Li hoje aqui no GGN um artigo da Profa. de Direito Constitucional Jane Reis – mais uma Professora da minha UERJ. O artigo intitula-se “O saldo do impeachment é uma democracia deficitária”.

* * *

Se me lembro corretamente ela – como pós-graduanda – oferecia uma disciplina eletiva sobre “Controle de Constitucionalidade” quando ainda estava na graduação.

Infelizmente não fui seu aluno por conflito de horário.

Mas lembro que colegas que cursaram a disciplina comentavam sobre a qualidade do conteúdo. Talvez se queixassem às vezes da quantidade de leituras indicadas pela Profa. Jane.

Coisa de aluno…

E coisa de pós-graduando que oferece eletiva também, encantado com todas as leituras que faz na pós-graduação. Sei disso porque ao meu tempo também “castiguei” alunos da graduação com muita leitura na eletiva que ofereci como parte da formação na pós-graduação.

* * *

Semanas atrás troquei mensagens com a Profa. Jane sobre o golpe no Twitter, juntamente com um jornalista estrangeiro.

Naquela oportunidade recomendei que lesse os diversos posts no meu blog aqui no GGN sobre essa matéria. Já havia reunido então uns cinco ou seis posts de juristas, com artigos inclusive de outros professores da UERJ e até mesmo de estrangeiros, como o Prof. Vital Moreira.

Jane dizia, justamente, que estava escrevendo um artigo sobre o tema. Vejo agora o resultado aqui no GGN.

Ela revelava então uma resistência ao termo “golpe”, preferindo dizer que “apesar de não ser golpe, o resultado não era democrático”, fórmula que fora sugerida pelo jornalista estrangeiro.

Discordei. Para mim (1) é golpe e (2) é não-democrático.

Após nossa breve troca, ela disse que leria os posts no blog.

Não sei se eles contribuíram para o artigo, mas a mim parece que houve uma pequena evolução no seu entendimento de lá para cá.

Pois – mesmo que não use em nenhum momento a palavra “golpe” – a Profa. Jane resume exatamente a mesma ideia.

Como quando diz, p.e.:

Processos de impeachment colocam a dimensão eleitoral da democracia em conflito com juízos políticos que, usados com propósitos insinceros ou para fins espúrios, enfraquecem os próprios pilares constitucionais em que buscam se apoiar. Quando os protagonistas políticos manipulam as engrenagens democráticas de forma irresponsável, não arriscam apenas suas biografias, mas colocam em xeque a própria solidez das instituições

Colocar “em xeque a solidez das instituições” está a apenas um passo de “romper a institucionalidade”, não?
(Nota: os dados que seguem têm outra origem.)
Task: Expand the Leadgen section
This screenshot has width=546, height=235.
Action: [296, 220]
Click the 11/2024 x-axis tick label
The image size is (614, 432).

A diferença entre forma e conteúdo é relevante, não é verdade?

Algo que materialmente rompe a institucionalidade deixa de ser uma ruptura porque obedece às formalidades?

Não creio.

Como a Profa. Jane bem sabe, a muito democrática Constituição de 1946 sobreviveu ao golpe de 64 e só foi enterrada três anos depois.

A tese magna do Prof. – e Min. – Barroso é a efetividade das normas constitucionais.

Quantas e quantas Constituições tivemos que não passavam de declarações de boas intenções. Muito bonitas, mas que não tinham quase impacto sobre a realidade do país.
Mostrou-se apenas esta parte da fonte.